Some may worry that authorizing developers to dictate theinformation published will not satisfy system needs. This might be true if system architects and managers decide not to allow competition between developers---the old way of doing business[4]. With competition, no one has a monopoly on technology. Any component can be re-implemented, improved, and offered as an alternative. Knowing this, developers are likely to produce good products because if they don’t, someone else will come along and “build a better mouse trap.” If so, then there are multiple components from which to choose. Market forces can quickly eliminate bad choices, either by helping developers see the need for re-design or by “naturally selecting” applications that don’t evolve to satisfy customers. Ultimately, market forces are stronger, more enduring, and more efficient than even the best centrally planned program. Computers can measure use patterns and market demand easily.

Semantics is typically a difficult issue. Trying to define a relatively complete domain ontology can take a long time and can delay progress if required before writing applications. Regardless of integration issues, every application naturally defines its own ontology (this is true in any event, regardless of whether the Confederation Web is used and whether the ontology is formally documented or not). When one application uses information from another, its ontology is extended. By integrating a set of applications, it’s possible to create a family of associated ontologies that more or less cover a domain of interest (again, whether or not the ontology is documented). It’s often useful to document the ontology to gain greater insight, make applications more closely represent the domain, and facilitate the development of new functions and new applications. However, developers are not generally domain experts and thus have trouble defining the ontology initially. Luckily, the rapid prototyping approach implies frequent feedback from users familiar with the domain. Rather than trying to define a complete ontology a priori, I advocate using technology to assist users and developers in discovering and documenting the ontology iteratively, changing the application to reflect new insight. As is the case for most other constructive works, ontologies improve with iterations.

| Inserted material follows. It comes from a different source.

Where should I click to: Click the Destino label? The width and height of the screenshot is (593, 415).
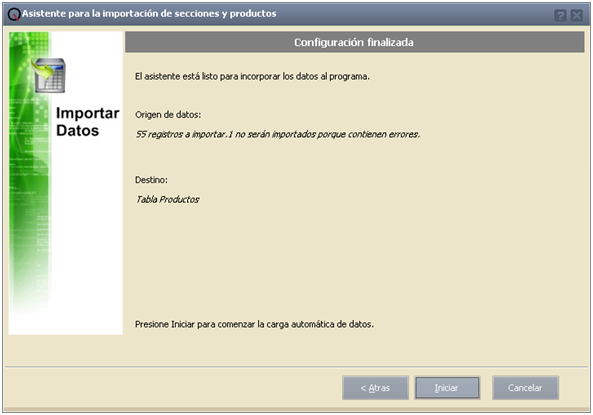pyautogui.click(x=151, y=180)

Following the example of the World-Wide Web, the Confederation Web makes publishing simple. Simple ideas includereliance on mature relation database technology and the notions of an information element, a pre-defined database schema, and authority for application developers to unilaterally select the content and format published. The intent is to support bottom-up development. Rather than waiting for agreement on a top-down design (which tends to arrive pretty late in development schedule), developers can publish immediately. A simple, pre-defined method of publication helped the World-Wide Web attain exponential growth, and the same method will help the Confederation Web grow too.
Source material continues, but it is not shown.